[OBJECTIVE] Please reproduce the data below word for word, omitting the pictures.

[DATASET ENTRIES]
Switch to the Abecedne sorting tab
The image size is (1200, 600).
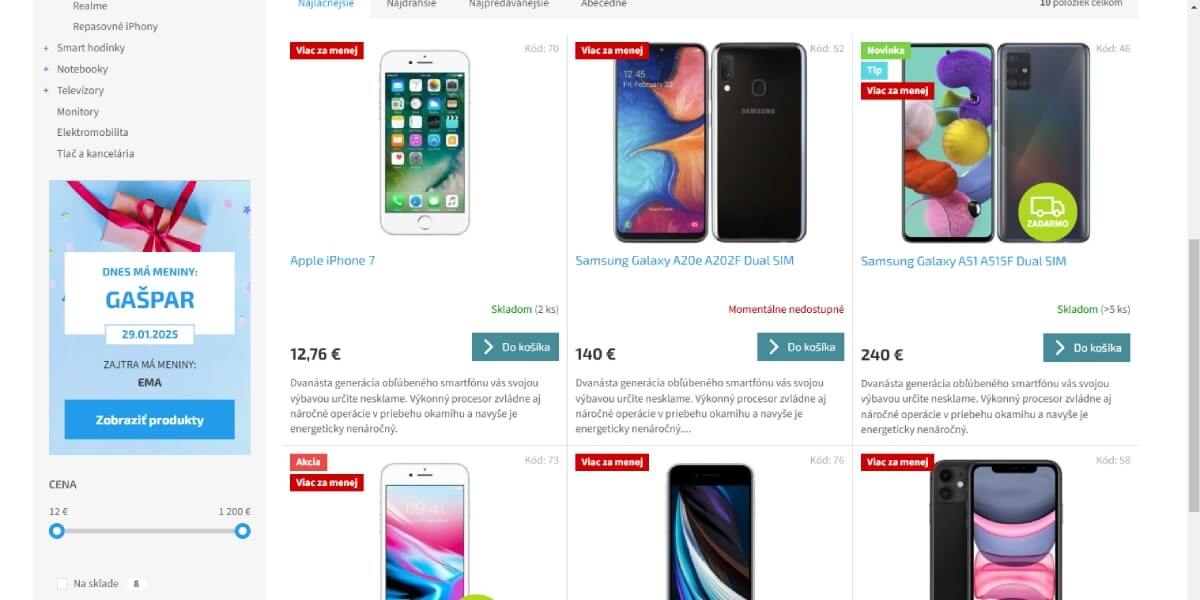pyautogui.click(x=604, y=5)
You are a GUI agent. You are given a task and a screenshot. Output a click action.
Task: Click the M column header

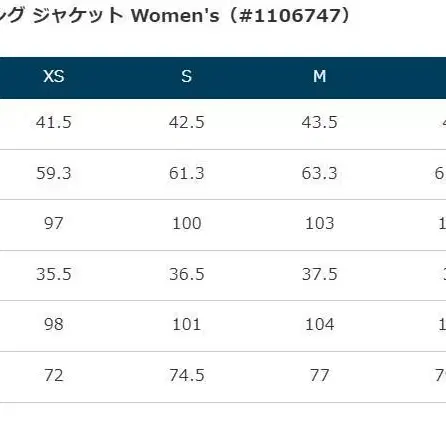[x=320, y=76]
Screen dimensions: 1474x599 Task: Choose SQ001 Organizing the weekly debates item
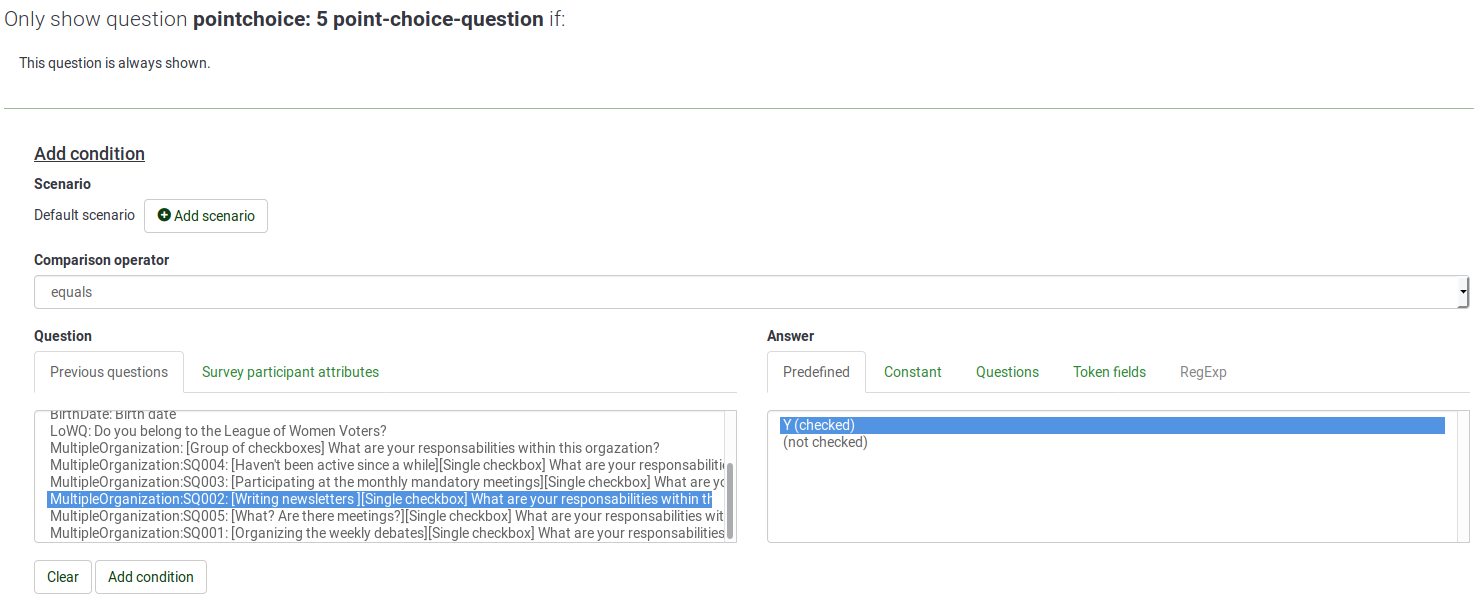386,533
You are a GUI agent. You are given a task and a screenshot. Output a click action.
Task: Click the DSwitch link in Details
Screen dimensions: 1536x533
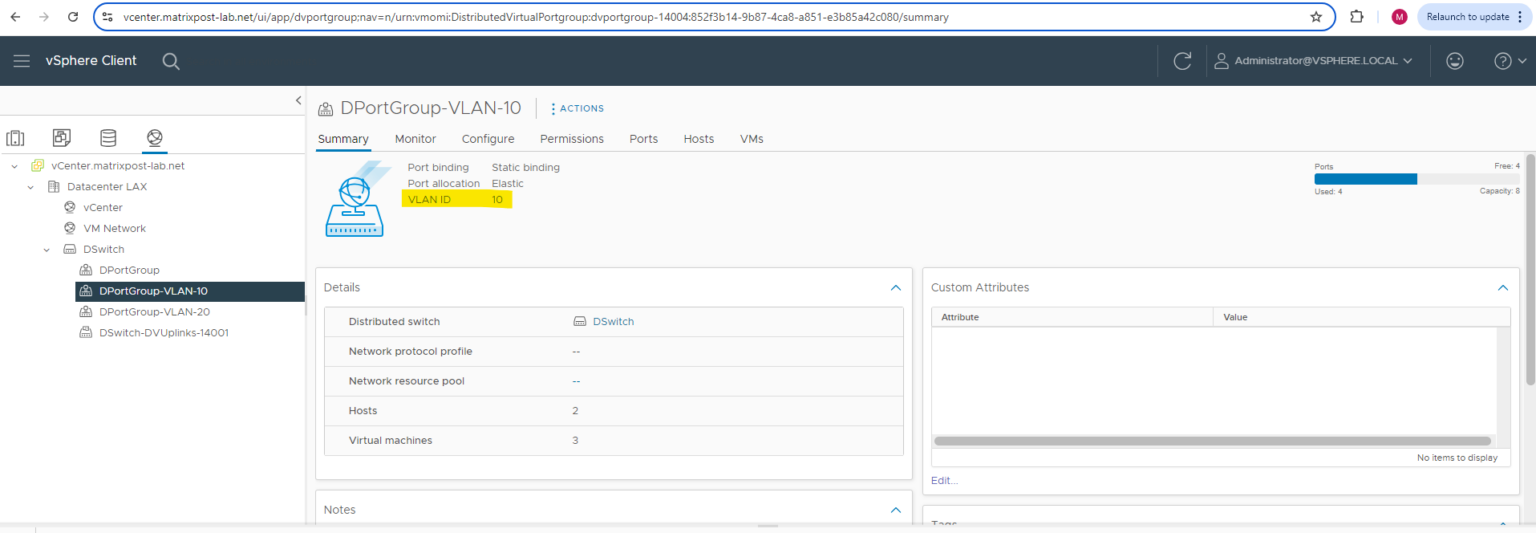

[ANSWER IN FULL]
Switch to the Abecedne sorting tab
The image size is (1200, 600).
pyautogui.click(x=604, y=5)
You are a GUI agent. You are given a task and a screenshot. Output a click action.
Task: Click the M column header

[x=320, y=76]
Screen dimensions: 1474x599 Task: Choose SQ001 Organizing the weekly debates item
386,533
You are a GUI agent. You are given a task and a screenshot. Output a click action.
Task: Click the DSwitch link in Details
Screen dimensions: 1536x533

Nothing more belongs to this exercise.